**DATA TO PROCESS:**
◆ ◆ ◆

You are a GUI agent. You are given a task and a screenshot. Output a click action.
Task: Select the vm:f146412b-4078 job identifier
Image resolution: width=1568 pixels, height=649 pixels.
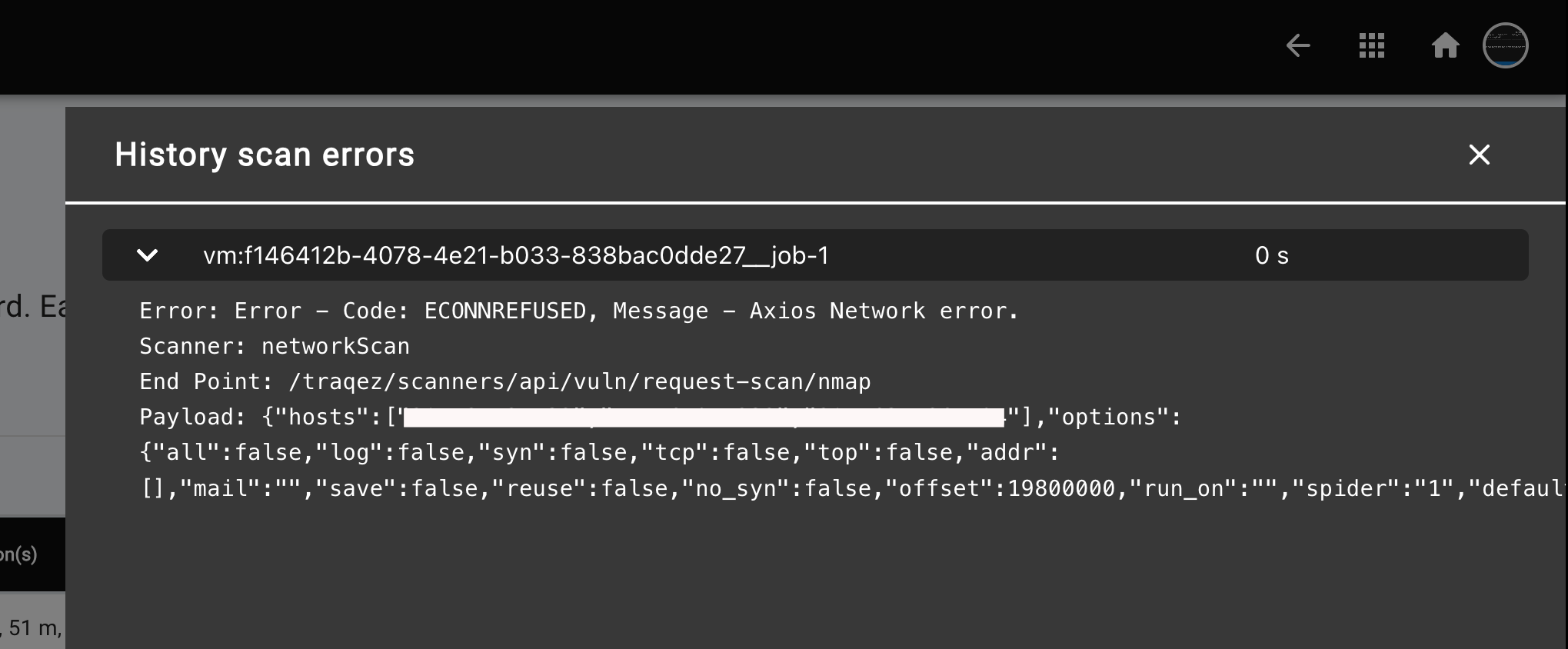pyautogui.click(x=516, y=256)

◆ ◆ ◆

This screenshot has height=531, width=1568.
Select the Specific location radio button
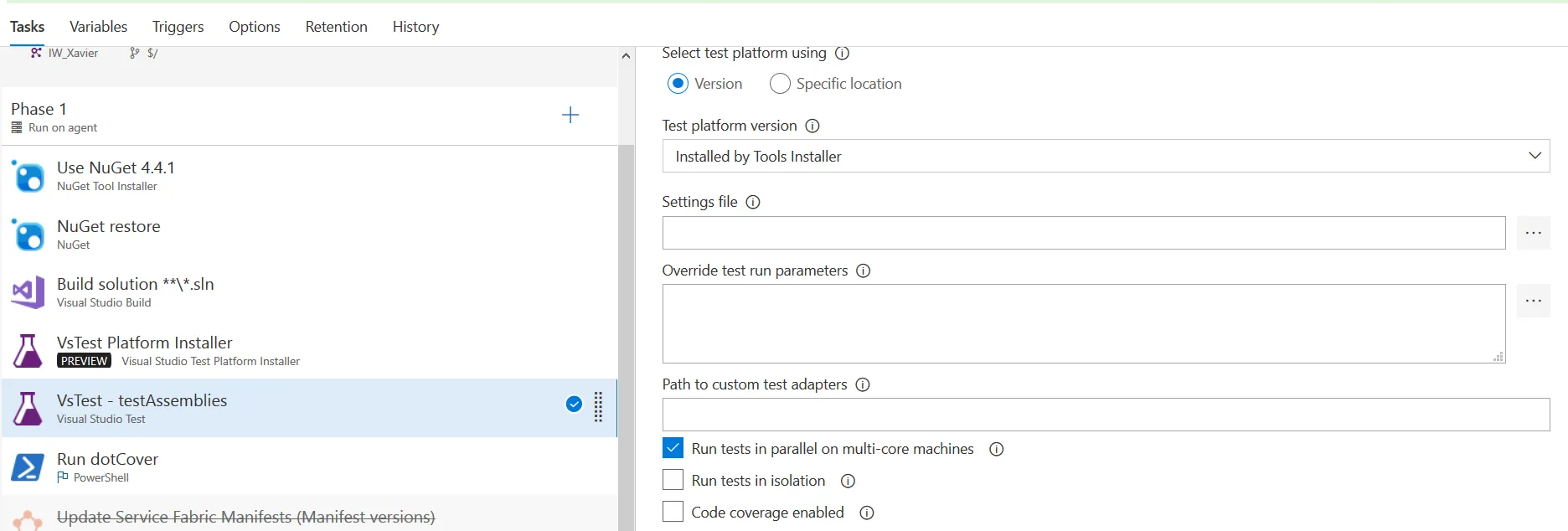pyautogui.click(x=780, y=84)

◆ ◆ ◆

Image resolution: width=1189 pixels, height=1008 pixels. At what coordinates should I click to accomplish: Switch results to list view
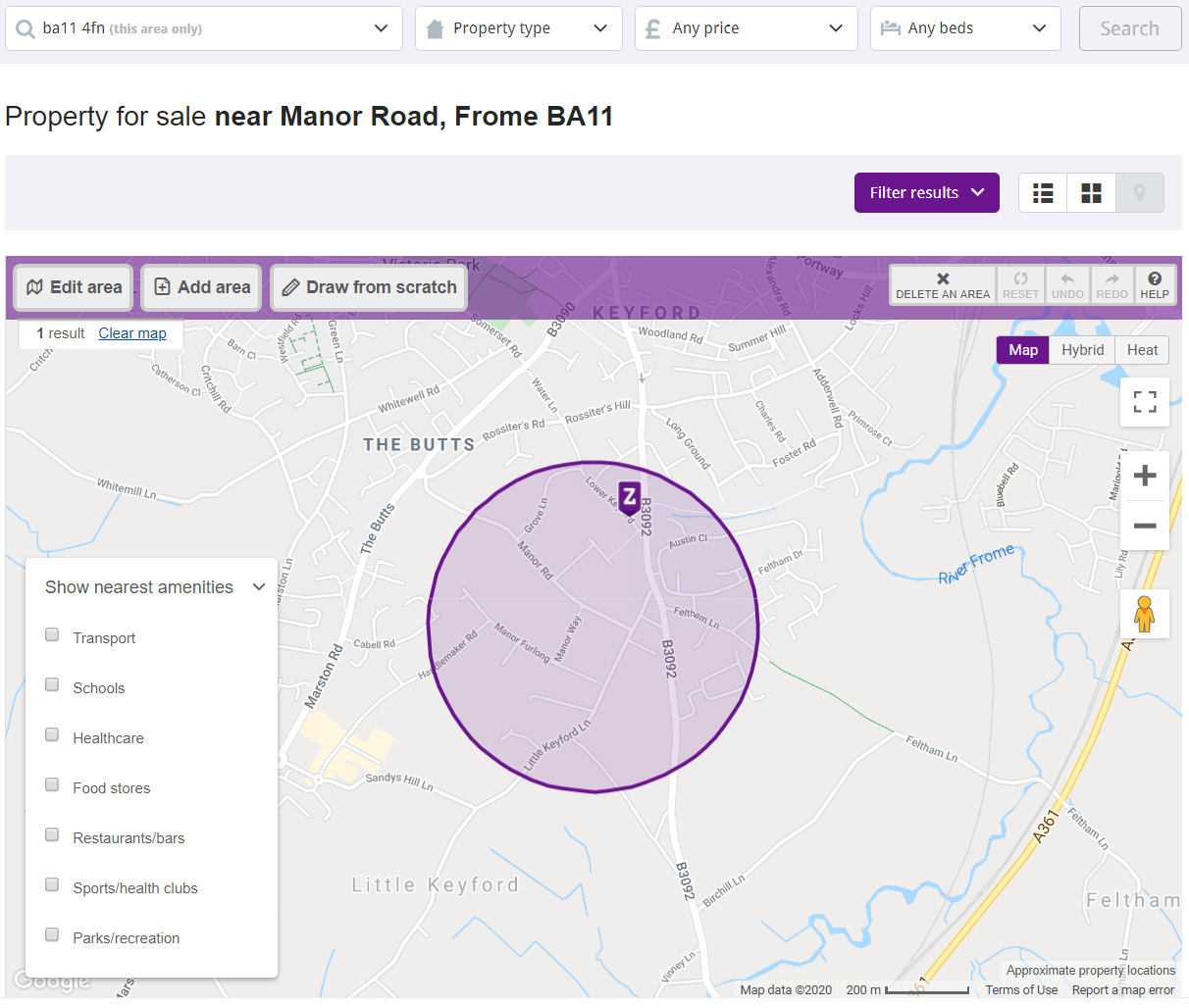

◆ ◆ ◆

Scan the material above for lines holding "screenshot" and copy each of them.

You are a GUI agent. You are given a task and a screenshot. Output a click action.
This screenshot has height=531, width=1568.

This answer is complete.